Темнота ты, племяш, хоть и окончил десять классов. И чему тебя там учили?! С этих машин опрыскивают поля химикатами, уничтожая вредителей. Слышал такое: полевая авиация?
  Его дальнейшие попытки улучшить наше образование были остановлены пилотом, который предложил  быстрее грузиться: метеопрогноз  предупреждает о возможных изменениях погоды на маршруте полёта, так что лучше поторопиться.
   Не знаю, каких изменений ожидал пилот этой своенравной машины. Но те изменения, которые происходили в внутри меня, были совершенно неожидаемыми. Через минут десять  относительно спокойного полёта началось нечто невообразимое: самолёт то резко падал, то взмывал, то ложился на одно крыло, то на другое. Всё знающий дядя изрёк:
«Повышенная турбулентность. Это нормальное явление. Надо только держаться покрепче».

 Но мои внутренности никак не могли внять его успокоениям. Да и держаться им было не за что. Они перемещались во мне в разные стороны, грозя покинуть меня навсегда. При этом весь наш багаж: рюкзаки, сумки, чемоданы, - вдруг проникся к нам такой любовью, что решил немедленно воссоединиться с нами, преследуя по всему салону, оставляя на нашем теле синяки и ссадины.
Вдруг разом всё это прекратилось, и через некоторое время самолёт, вздрагивая и громыхая чем-то, что, видно, хотело отвалиться от него, пошёл на посадку. Я смотрел в иллюминатор на приближающуюся землю, а в голове вертелась одна фраза из недавно увиденного фильма:
- Куда вас, сударь, к чёрту занесло?!
Дальнейшее наше продвижение к цели напоминало сказку.

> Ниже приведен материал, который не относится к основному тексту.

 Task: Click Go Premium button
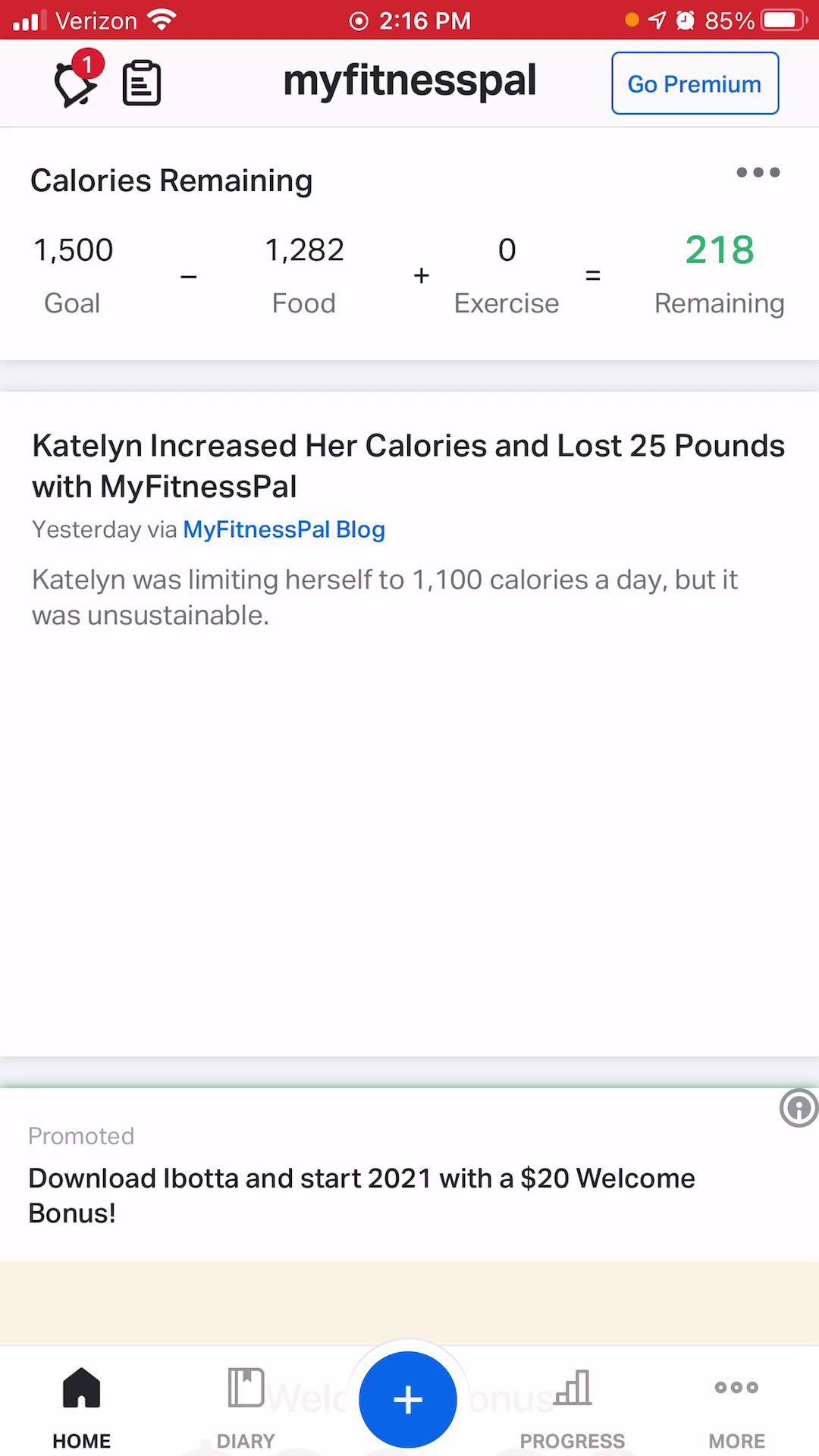[695, 83]
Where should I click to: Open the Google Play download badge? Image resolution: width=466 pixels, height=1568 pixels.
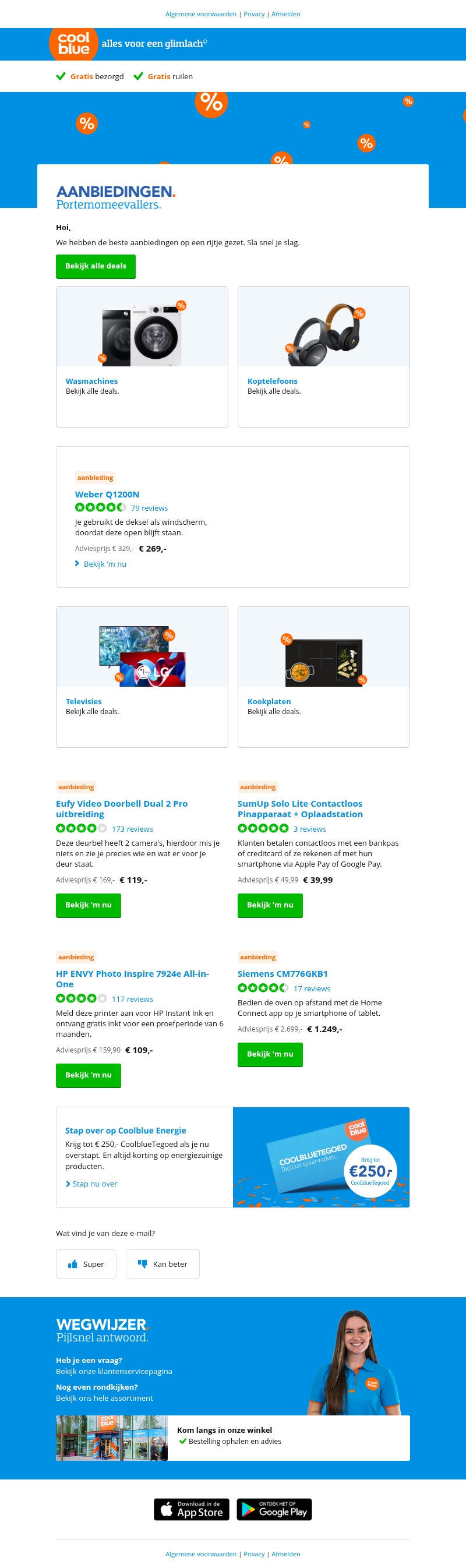[x=274, y=1509]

Мы лежали в кузове машины на груде матрацев, одеял, спальных принадлежностей  и каких-то тюков, набитых чем-то мягким. По старости наш автомобиль не уступал четырёхкрылому ветерану, но вёл себя, не в пример собрату, солидно и уважительно к своим пассажирам. Урча и взвывая на особо крутых подъёмах, он медленно, но неуклонно взбирался по горному серпантину. За каждым поворотом открывались всё новые горные панорамы и дали, соревнуясь в своей неповторимости и своеобразности. Глядя на эти недвижные красоты,  невольно я  стал думать  о вечности: вот так это всё выглядело и сто лет тому назад, и двести.  Собственная малость и незначительность ощущались просто  на физическом уровне.
                И дик, и чуден был вокруг весь божий мир…
Но как ни прекрасен был этот мир, усталость взяла своё: лёжа на спине и  провожая  взором облака и горные вершины, проплывавшие надо мной, я незаметно для себя заснул.
Проснулся я от визгливого собачьего лая и громогласного крика нашего начальника:
- Вытряхивайтесь из машины  и начинайте разгрузку машины. Пора приобщаться к труду на пользу горного люда. Да пошевеливайтесь: до темноты надо успеть устроить вас на  ночлег, получить рабочую одежду и обувь, каски, лампы и прочую ерунду, да и пообедать не мешало бы.  И учтите, что завтра у вас подъём в шесть утра, так как в семь начинается ваша первая трудовая смена. – И увидев наши вытянувшиеся физиономии, добавил, - а вы что полагали, что у вас будет ещё продолжительный отдых? Как там у французов: ; la guerre comme ; la guerre , на войне как на войне. Не дрейфь, молодежь! Всё образуется, как надо.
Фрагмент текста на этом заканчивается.